Ahora todos trabajamos. Miranda es periodista, David es administrador y Mares es parte de una productora. Yo he cambiado menos, sigo escribiendo, o por lo menos intentando hacerlo. Escribo menos poesía, mis amigos ya no tiene que escucharme declamarla por horas, hasta que el ron podía mas que el amor al arte. 

Mi cumpleaños fue tranquilo. La gente que he querido por años estuvo hasta las dos de la mañana. Dos de la mañana, hora infinita en la que la bruma alcohólica saca el lado mas tierno de las personas. Hora absurda en la que las lágrimas salen por decir cuanto quieres a quienes te están rodeando. Hora trágica en la que solemos pelear por estupideces. Hora triste por el vacío que dejan quienes se van a dormir.

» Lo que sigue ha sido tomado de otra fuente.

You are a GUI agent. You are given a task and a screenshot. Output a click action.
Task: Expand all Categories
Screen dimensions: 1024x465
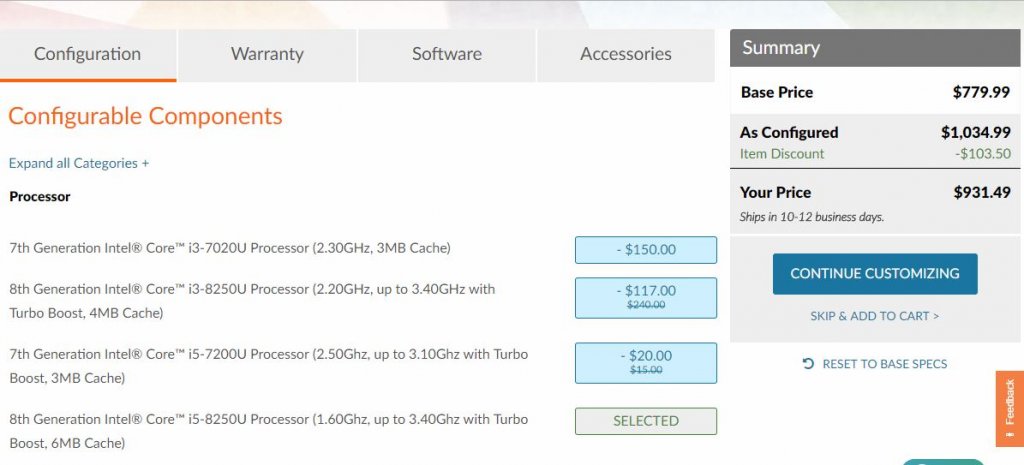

Dormí poco. Ya tengo responsabilidades. Fui a trabajar y me invadió un profundo sentimiento de alegría. Hemos crecido y cambiado, lo sé, pero de cierta manera no tanto. Siguen las noches de fiesta invadidas por nostalgia. Por lo menos, eso el tiempo aún no nos lo ha podido quitar. Espero tarde mucho en hacerlo. Quisiera poder leerles estas líneas el año que viene. Y el que viene. Y el que viene.

No puedo quejarme de nada. Mi vida ha sido una fiesta. El deseo de sentir nostalgia por lo que aún no he vivido me lleva adelante. Porque si todo ha sido una fiesta, no hay motivos para que no siga así. 

Y todo esto es una precaución, para poder leerlo en los días que el sol se oculte temprano y las sombras me persigan. Fui feliz, he sido feliz. He sido la fiesta andante de Hemingway. Escribo porque sé que un día, en mucho tiempo, tendré que recordar todo esto con la añoranza del tiempo perdido, del que nunca habrá de volver. Quisiera ser un testigo de mi propio recuerdo.